• **Work order**
Retype every entry exactly, character for character.

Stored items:
————

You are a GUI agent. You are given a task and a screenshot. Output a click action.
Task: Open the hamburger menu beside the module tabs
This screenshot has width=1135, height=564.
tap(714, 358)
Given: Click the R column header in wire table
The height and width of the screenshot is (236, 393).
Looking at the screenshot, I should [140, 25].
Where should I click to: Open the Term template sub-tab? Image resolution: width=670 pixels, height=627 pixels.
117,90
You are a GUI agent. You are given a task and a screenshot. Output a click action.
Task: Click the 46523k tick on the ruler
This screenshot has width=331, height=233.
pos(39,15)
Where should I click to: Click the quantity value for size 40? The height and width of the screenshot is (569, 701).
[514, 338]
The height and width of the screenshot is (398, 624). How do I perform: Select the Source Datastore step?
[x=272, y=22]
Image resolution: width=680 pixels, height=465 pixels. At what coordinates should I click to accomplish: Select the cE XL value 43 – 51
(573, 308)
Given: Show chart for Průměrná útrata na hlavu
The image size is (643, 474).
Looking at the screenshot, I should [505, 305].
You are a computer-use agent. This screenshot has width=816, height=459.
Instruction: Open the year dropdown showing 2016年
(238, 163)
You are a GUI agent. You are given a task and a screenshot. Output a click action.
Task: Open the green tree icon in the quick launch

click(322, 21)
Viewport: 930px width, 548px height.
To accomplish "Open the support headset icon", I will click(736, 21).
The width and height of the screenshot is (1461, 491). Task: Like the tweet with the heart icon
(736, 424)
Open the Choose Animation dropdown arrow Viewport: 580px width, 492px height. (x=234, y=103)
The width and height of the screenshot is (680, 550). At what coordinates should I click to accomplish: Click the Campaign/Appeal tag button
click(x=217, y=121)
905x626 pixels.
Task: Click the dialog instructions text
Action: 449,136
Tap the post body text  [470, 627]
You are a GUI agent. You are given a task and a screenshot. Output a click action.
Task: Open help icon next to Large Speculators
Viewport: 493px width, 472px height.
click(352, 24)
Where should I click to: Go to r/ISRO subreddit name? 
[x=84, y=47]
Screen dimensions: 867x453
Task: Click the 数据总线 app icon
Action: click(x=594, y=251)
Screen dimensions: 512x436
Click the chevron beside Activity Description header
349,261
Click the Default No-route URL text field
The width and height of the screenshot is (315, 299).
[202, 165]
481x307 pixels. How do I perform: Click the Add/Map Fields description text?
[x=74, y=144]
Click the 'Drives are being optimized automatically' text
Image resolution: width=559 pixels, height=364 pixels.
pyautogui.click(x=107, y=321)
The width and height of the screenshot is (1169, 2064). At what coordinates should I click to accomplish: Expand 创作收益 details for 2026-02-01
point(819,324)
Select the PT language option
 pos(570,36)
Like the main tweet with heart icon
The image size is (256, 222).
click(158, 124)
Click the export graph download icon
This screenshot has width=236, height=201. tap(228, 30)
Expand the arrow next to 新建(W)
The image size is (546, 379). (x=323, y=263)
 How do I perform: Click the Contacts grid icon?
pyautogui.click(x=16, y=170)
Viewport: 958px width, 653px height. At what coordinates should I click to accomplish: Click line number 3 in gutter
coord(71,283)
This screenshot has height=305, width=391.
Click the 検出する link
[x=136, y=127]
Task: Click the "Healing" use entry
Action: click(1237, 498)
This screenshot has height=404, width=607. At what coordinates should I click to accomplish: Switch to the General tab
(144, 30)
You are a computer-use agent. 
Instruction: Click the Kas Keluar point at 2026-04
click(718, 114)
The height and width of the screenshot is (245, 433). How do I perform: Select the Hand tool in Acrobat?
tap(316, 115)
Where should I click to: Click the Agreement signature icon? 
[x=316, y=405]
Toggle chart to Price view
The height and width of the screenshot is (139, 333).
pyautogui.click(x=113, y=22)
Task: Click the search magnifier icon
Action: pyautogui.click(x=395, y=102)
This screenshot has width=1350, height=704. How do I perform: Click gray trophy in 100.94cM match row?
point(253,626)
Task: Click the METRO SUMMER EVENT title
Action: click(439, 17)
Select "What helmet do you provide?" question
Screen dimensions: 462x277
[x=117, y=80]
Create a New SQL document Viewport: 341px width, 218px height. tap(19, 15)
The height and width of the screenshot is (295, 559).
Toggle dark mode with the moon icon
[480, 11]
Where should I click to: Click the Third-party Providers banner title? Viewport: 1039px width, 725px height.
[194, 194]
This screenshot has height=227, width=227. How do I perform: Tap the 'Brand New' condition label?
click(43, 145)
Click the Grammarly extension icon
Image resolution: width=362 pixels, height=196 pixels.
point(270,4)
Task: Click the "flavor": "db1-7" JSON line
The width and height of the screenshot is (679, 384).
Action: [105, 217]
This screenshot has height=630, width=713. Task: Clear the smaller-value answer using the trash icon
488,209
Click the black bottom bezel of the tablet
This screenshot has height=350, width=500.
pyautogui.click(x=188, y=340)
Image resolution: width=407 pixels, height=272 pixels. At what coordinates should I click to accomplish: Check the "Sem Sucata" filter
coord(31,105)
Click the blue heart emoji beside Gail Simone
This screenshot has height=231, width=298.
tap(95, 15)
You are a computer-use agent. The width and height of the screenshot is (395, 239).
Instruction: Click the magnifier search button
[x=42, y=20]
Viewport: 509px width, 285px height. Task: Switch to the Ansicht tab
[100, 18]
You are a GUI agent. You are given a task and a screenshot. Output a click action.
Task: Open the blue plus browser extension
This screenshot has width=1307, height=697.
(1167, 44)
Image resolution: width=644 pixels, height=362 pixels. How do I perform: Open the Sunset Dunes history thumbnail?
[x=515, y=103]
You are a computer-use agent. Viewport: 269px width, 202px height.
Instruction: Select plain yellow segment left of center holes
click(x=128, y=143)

————

• **Task response**
You are a GUI agent. You are given a task and a screenshot. Output a click action.
Task: Open the hamburger menu beside the module tabs
This screenshot has width=1135, height=564.
tap(714, 358)
Given: Click the R column header in wire table
The height and width of the screenshot is (236, 393).
Looking at the screenshot, I should [140, 25].
Where should I click to: Open the Term template sub-tab? Image resolution: width=670 pixels, height=627 pixels.
117,90
You are a GUI agent. You are given a task and a screenshot. Output a click action.
Task: Click the 46523k tick on the ruler
This screenshot has width=331, height=233.
pos(39,15)
Where should I click to: Click the quantity value for size 40? The height and width of the screenshot is (569, 701).
[514, 338]
The height and width of the screenshot is (398, 624). How do I perform: Select the Source Datastore step?
[x=272, y=22]
Image resolution: width=680 pixels, height=465 pixels. At what coordinates should I click to accomplish: Select the cE XL value 43 – 51
(573, 308)
Given: Show chart for Průměrná útrata na hlavu
The image size is (643, 474).
Looking at the screenshot, I should [505, 305].
You are a computer-use agent. This screenshot has width=816, height=459.
Instruction: Open the year dropdown showing 2016年
(238, 163)
You are a GUI agent. You are given a task and a screenshot. Output a click action.
Task: Open the green tree icon in the quick launch

click(322, 21)
Viewport: 930px width, 548px height.
To accomplish "Open the support headset icon", I will click(736, 21).
The width and height of the screenshot is (1461, 491). Task: Like the tweet with the heart icon
(736, 424)
Open the Choose Animation dropdown arrow Viewport: 580px width, 492px height. (x=234, y=103)
The width and height of the screenshot is (680, 550). At what coordinates should I click to accomplish: Click the Campaign/Appeal tag button
click(x=217, y=121)
905x626 pixels.
Task: Click the dialog instructions text
Action: 449,136
Tap the post body text  [470, 627]
You are a GUI agent. You are given a task and a screenshot. Output a click action.
Task: Open help icon next to Large Speculators
Viewport: 493px width, 472px height.
click(352, 24)
Where should I click to: Go to r/ISRO subreddit name? 
[x=84, y=47]
Screen dimensions: 867x453
Task: Click the 数据总线 app icon
Action: click(x=594, y=251)
Screen dimensions: 512x436
Click the chevron beside Activity Description header
349,261
Click the Default No-route URL text field
The width and height of the screenshot is (315, 299).
[202, 165]
481x307 pixels. How do I perform: Click the Add/Map Fields description text?
[x=74, y=144]
Click the 'Drives are being optimized automatically' text
Image resolution: width=559 pixels, height=364 pixels.
pyautogui.click(x=107, y=321)
The width and height of the screenshot is (1169, 2064). At what coordinates should I click to accomplish: Expand 创作收益 details for 2026-02-01
point(819,324)
Select the PT language option
 pos(570,36)
Like the main tweet with heart icon
The image size is (256, 222).
click(158, 124)
Click the export graph download icon
This screenshot has width=236, height=201. tap(228, 30)
Expand the arrow next to 新建(W)
The image size is (546, 379). (x=323, y=263)
 How do I perform: Click the Contacts grid icon?
pyautogui.click(x=16, y=170)
Viewport: 958px width, 653px height. At what coordinates should I click to accomplish: Click line number 3 in gutter
coord(71,283)
This screenshot has height=305, width=391.
Click the 検出する link
[x=136, y=127]
Task: Click the "Healing" use entry
Action: click(1237, 498)
This screenshot has height=404, width=607. At what coordinates should I click to accomplish: Switch to the General tab
(144, 30)
You are a computer-use agent. 
Instruction: Click the Kas Keluar point at 2026-04
click(718, 114)
The height and width of the screenshot is (245, 433). How do I perform: Select the Hand tool in Acrobat?
tap(316, 115)
Where should I click to: Click the Agreement signature icon? 
[x=316, y=405]
Toggle chart to Price view
The height and width of the screenshot is (139, 333).
pyautogui.click(x=113, y=22)
Task: Click the search magnifier icon
Action: pyautogui.click(x=395, y=102)
This screenshot has width=1350, height=704. How do I perform: Click gray trophy in 100.94cM match row?
point(253,626)
Task: Click the METRO SUMMER EVENT title
Action: click(439, 17)
Select "What helmet do you provide?" question
Screen dimensions: 462x277
[x=117, y=80]
Create a New SQL document Viewport: 341px width, 218px height. tap(19, 15)
The height and width of the screenshot is (295, 559).
Toggle dark mode with the moon icon
[480, 11]
Where should I click to: Click the Third-party Providers banner title? Viewport: 1039px width, 725px height.
[194, 194]
This screenshot has height=227, width=227. How do I perform: Tap the 'Brand New' condition label?
click(43, 145)
Click the Grammarly extension icon
Image resolution: width=362 pixels, height=196 pixels.
point(270,4)
Task: Click the "flavor": "db1-7" JSON line
The width and height of the screenshot is (679, 384).
Action: [105, 217]
This screenshot has height=630, width=713. Task: Clear the smaller-value answer using the trash icon
488,209
Click the black bottom bezel of the tablet
This screenshot has height=350, width=500.
pyautogui.click(x=188, y=340)
Image resolution: width=407 pixels, height=272 pixels. At what coordinates should I click to accomplish: Check the "Sem Sucata" filter
coord(31,105)
Click the blue heart emoji beside Gail Simone
This screenshot has height=231, width=298.
tap(95, 15)
You are a computer-use agent. The width and height of the screenshot is (395, 239).
Instruction: Click the magnifier search button
[x=42, y=20]
Viewport: 509px width, 285px height. Task: Switch to the Ansicht tab
[100, 18]
You are a GUI agent. You are given a task and a screenshot. Output a click action.
Task: Open the blue plus browser extension
This screenshot has width=1307, height=697.
(1167, 44)
Image resolution: width=644 pixels, height=362 pixels. How do I perform: Open the Sunset Dunes history thumbnail?
[x=515, y=103]
You are a computer-use agent. Viewport: 269px width, 202px height.
Instruction: Select plain yellow segment left of center holes
click(x=128, y=143)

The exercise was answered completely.